DOCUMENT SEGMENT:
Hershman, 19, is an anarchist pounding the streets outside,
expressing dismay at America's plight and pity on those who
think the system can be fixed.

At a convention where youth is definitely served and always on
display, Romero and Hershman reflect political extremes
embraced by the MTV generation - and are equally passionate
about making their voices heard.

The teens diverged from similarly mainstream paths: Romero is a
college-bound high school valedictorian, the daughter of an Ohio
public relations executive and a marketer with Puerto Rican
roots. Hershman, a former high school debate champ now in
college, is the son of a New Jersey homemaker and a corporate
chief executive - "very affluent, white, upper-class" Democrats.

Resting in the shade during an anti-prison-abuse rally at the
Boston Common, Hershman, an avowed anti-capitalist, said,
"There is no way to escape completely from what I am. What I
hope to do is to use my privilege in a way that supports others."

For Romero, politics is a family affair. Her parents, Richard and
Joanette Romero, are past delegates, and she attended her first
political convention in Los Angeles four years ago. "Just being
around the convention," she said, "got me excited about it."

RECORD EXTRACTS:

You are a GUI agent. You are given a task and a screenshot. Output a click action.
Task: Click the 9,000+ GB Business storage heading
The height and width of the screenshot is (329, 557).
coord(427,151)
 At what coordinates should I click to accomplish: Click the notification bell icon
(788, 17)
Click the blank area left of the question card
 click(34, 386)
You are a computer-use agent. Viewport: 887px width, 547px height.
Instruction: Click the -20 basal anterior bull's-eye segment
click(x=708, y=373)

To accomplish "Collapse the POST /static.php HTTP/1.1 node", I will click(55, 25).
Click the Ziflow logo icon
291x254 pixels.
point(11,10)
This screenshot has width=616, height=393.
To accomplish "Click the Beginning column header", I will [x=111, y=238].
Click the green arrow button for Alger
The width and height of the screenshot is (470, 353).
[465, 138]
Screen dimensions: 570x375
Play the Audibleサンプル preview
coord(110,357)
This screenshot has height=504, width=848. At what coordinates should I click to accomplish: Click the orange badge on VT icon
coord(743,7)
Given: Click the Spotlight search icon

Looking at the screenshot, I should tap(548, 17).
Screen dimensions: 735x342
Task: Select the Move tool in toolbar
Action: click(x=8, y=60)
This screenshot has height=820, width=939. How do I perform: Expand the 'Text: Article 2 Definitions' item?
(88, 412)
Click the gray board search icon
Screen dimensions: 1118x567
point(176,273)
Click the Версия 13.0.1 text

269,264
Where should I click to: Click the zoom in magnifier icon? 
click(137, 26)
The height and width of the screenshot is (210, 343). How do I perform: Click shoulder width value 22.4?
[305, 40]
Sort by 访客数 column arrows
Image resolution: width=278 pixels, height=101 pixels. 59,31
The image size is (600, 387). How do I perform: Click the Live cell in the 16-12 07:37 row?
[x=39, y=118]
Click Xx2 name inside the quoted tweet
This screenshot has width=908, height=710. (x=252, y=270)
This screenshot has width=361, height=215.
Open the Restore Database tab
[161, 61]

OBJECTIVES:
1. In the article about Romero and Hershman, where did Romero attend her first political convention?
2. Carry on the article about Romero and Hershman, starting right after its last sentence.
The records have nothing to do with the article about Romero and Hershman.

EXPECTED ANSWERS:
1. In Los Angeles, four years ago.

2.
Romero isn't necessarily the quintessential Democratic delegate.
Her opposition to abortion - a reflection of her Roman Catholic
beliefs - puts her in a minority. On her first morning here, she
crossed the lobby of the Sheraton Boston, ignoring activists who
urged her to wear a round red-and-white decal from the Planned
Parenthood Action Fund declaring, "Stand Up for Choice."

"I'm pretty opinionated," she said. "I stick to what I think. When
people try to convince me, I understand their point of view, but it
doesn't make me change my mind."

The contrast between the teens is as obvious as their wardrobes
and travel expenses.

Hershman wears the same safety-pinned-to-knee-length,
garage-sale pants and T-shirt for days at a time. His minimalist
budget for the week - less than $50 - is a point of pride, a mark of
his ability to avoid fueling the nation's corporate tank.

He came to town on a $10 bus ticket and is crashing for free on
somebody's floor. Eats are free, served by groups such as Food
Not Bombs at the protest "convergence center" - a kind of USO
lounge for protesters in a storefront church.

Romero's convention floor attire is strictly business casual, as
she touches up her makeup, checks her cell phone voice
messages and chums with Ohio delegation teens.

She's spending about $1,500 of her parents' money during her
week here. Airfare was about $300. A room at the Sheraton
Boston runs about $220 a night. The culinary highlights of her
Boston trip: two meals at the Cheesecake Factory restaurant.

Ohio delegation breakfasts feature the likes of actor Richard
Dreyfuss and former Georgia Sen. Max Cleland. Moreover, at the
invitation of Democratic officials, she sat on stage during former
Vice President Al Gore's opening-night address.

When the talk turns to politics, the differences only become
sharper.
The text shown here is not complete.